But there was another portrait — a younger man, with a slim stubbly face and sunglasses and army fatigues.
“Who’s that, Yusof?”
“No,” he said, meaning, Don’t ask. He paddled with one hand in a cautioning gesture.
The delay at the border today was caused by a group of Syrians smuggling shirts and pants in large suitcases. The absurdity of it was that while these smugglers opened their cases, revealing stacks of shirts in plastic bags, huge trucks rumbled past. They were German, and they were loaded with crates of German machinery, from a firm called Mannesmann. The crates were stamped For the Ministry of Technology, Baghdad, Iraq. Six of these vast flatbed trucks. They were headed toward Iraq, though Syria — and they were waved through by Syrian soldiers. It seemed to make little difference to anyone that Iraq was subject to U.N. sanctions and such a shipment of German machine parts was illegal. In the meantime the shirt smugglers were bullied and denounced.

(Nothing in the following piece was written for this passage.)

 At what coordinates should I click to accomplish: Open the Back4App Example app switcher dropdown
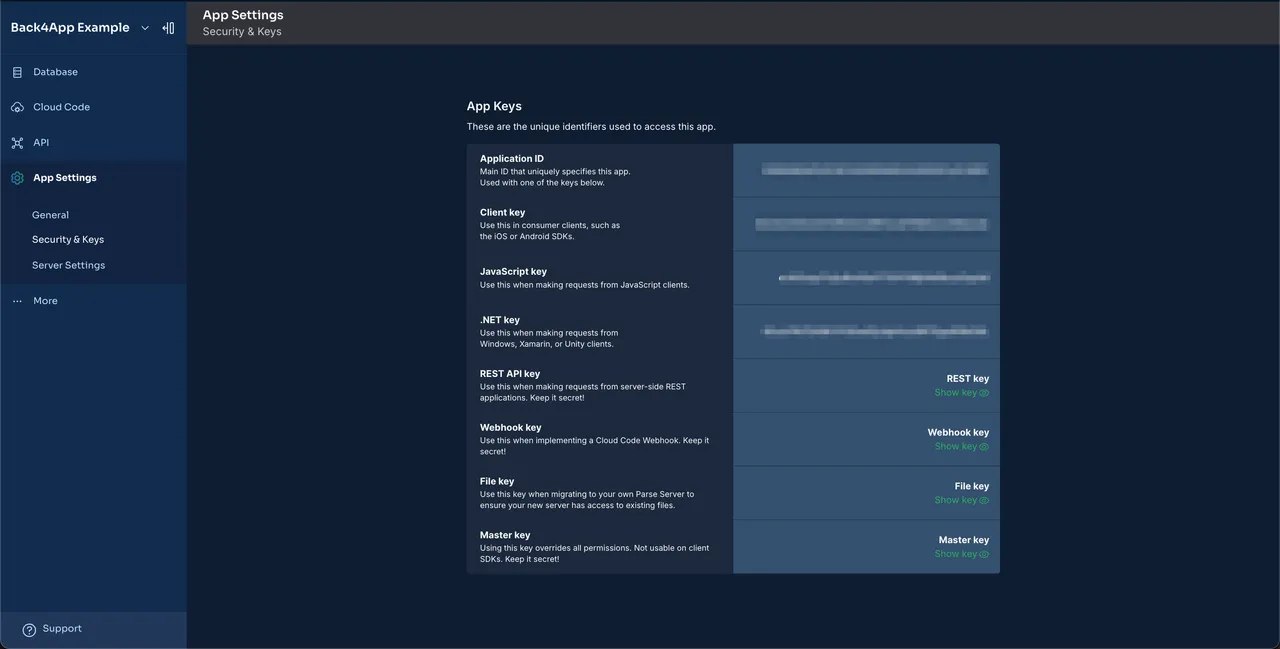144,27
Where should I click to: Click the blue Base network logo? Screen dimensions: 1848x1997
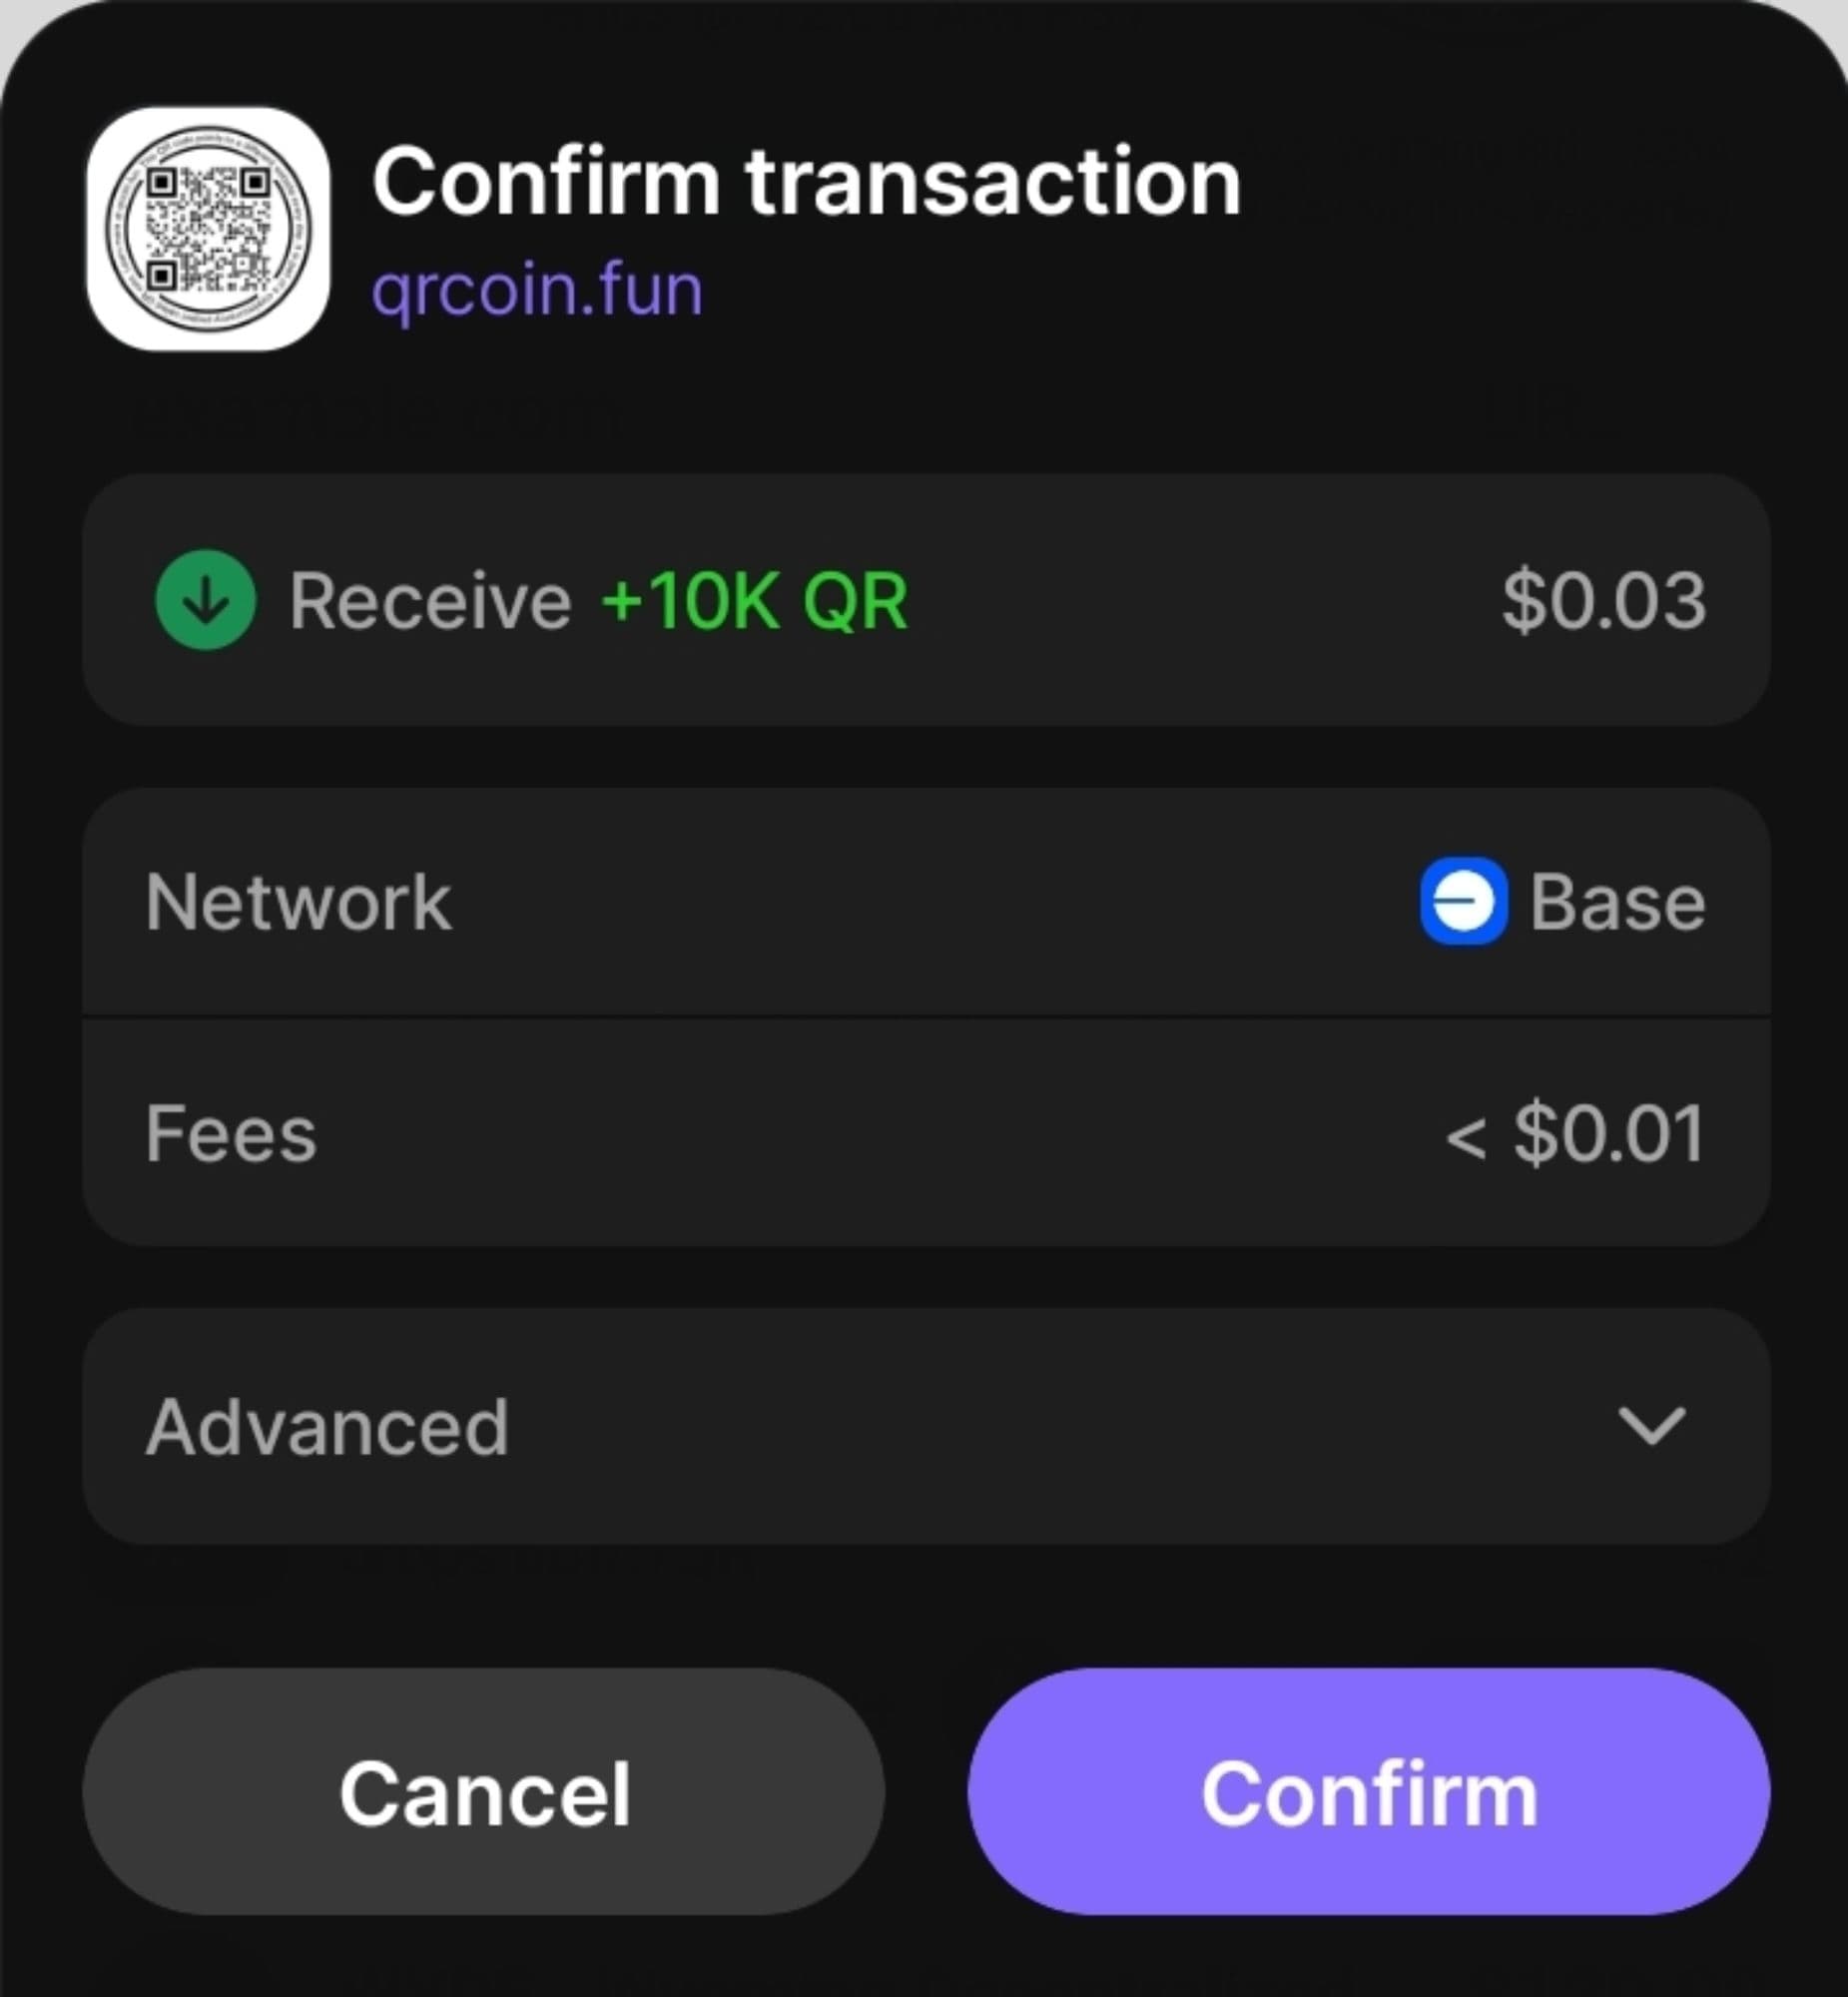1463,901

Yusof took me aside. He put his hand over his mouth and muttered, “That is Assad’s son. He died. Don’t talk.”
We were summoned to the office and handed our passports. And then we were on our way. Those men wearing dark glasses and sipping tea, Yusof said. They were not travelers. They were members of the mukhabarat — Syria’s secret police. All this in a whisper, Yusof’s hand over his mouth.
“Here I like,” Yusof said. We were in a rocky landscape, with wide strips of green. “Aleppo is good. I drink. I eat. I disco. I fuck. But – ” He leaned over. “I don’t talk.”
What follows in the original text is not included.